Here are some R packages and approaches for transferring data between Excel spreadsheets and :
Windows only. Excel must be installed:
- clipboard. One time transfer of Excel spreadsheet using Windows, R and Excel all on the same machine via Windows clipboard. See R FAQ 2.3 .
- RDCOMClient or rcom. These two packages are listed together as they are very similar. Either of these provide interfaces to Windows COM facilities allowing one to read and write Excel 2003 and Excel 2007 spreadsheets on Windows. They are very flexible but require detailed programming. (1) RDCOMClient is available from the omegahat RDCOMClient page. An example of using RDCOMClient to create a small spreadsheet on the fly can be found here and an example of listing all the sheet names in an Excel workbook using RDCOMClient is shownhere and an example of using RDCOMClient to export a data frame into a spreadsheet is shown here. (2) rcom is available on CRAN but depends on statconnDCOM (is that right?) which is available on the statconnDCOM site. statconnDCOM has restrictions on commercial use.
- RExcel is an Excel add-in that allows two way communication between Excel and R. Excel 2002, 2003, 2007 and 2010 all work. Whereas RDCOMClient and rcom are used from within R to access Excel, the user interacts with RExcel from within Excel to access R. RExcel uses rcom and statconnDCOM. The latter has restrictions on commercial use.
Windows only.

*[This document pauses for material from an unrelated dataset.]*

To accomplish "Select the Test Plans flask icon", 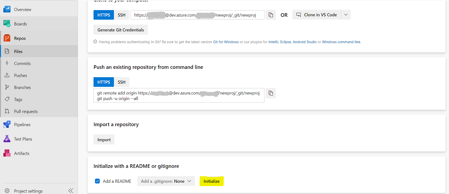I will coord(7,139).
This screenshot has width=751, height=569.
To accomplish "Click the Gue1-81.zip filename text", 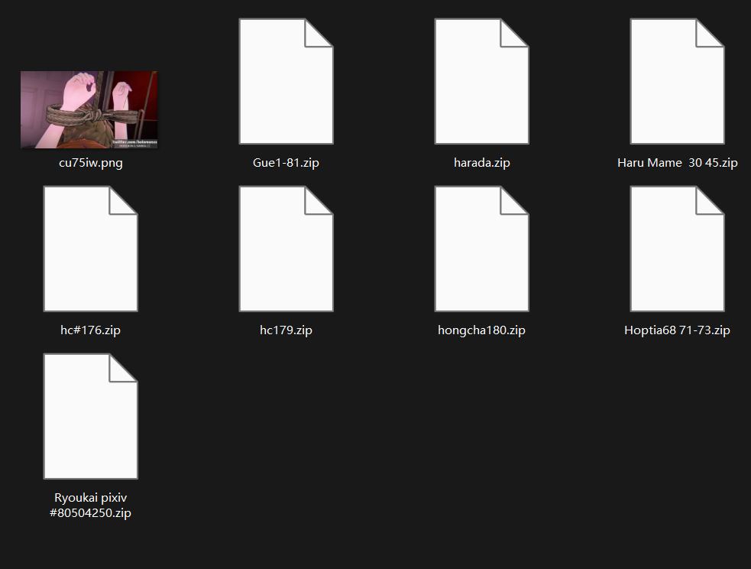I will 286,163.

Excel not needed:
- xlsReadWrite. Can read and write Excel 2003 spreadsheets on Windows. Does not require Excel itself. It handles dates in the Excel spreadsheet well (is that right?) Be sure to read the SystemRequirements. Both free and commercial versions of xlsReadWrite exist. There is a forum for discussion and questions related to this package here. Additional information on xlsReadWrite is available here and here .
library(xlsReadWrite) DF1 <- read.xls("test.xls") # read 1st sheet DF2 <- read.xls("test.xls", sheet = 2) # read 2nd sheet test1 <- read.xls("test.xls", sheet = "test1") # read sheet test1
Windows/Mac/Linux. Excel not needed:
- XLConnect. This package can read and write Excel 2003 and 2007 spreadsheets on all platforms. It does not require Excel itself. It requires that Java be installed on the machine. (xlsx below is also a Java based package for Excel on CRAN.) If you are using 32 bit R make sure you are also using 32 bit Java and if you re using 64 bit R make sure you are also using 64 bit Java.
- dataframes2xls. Can write Excel 2003 spreadsheets. Does not require Excel itself. Uses python program.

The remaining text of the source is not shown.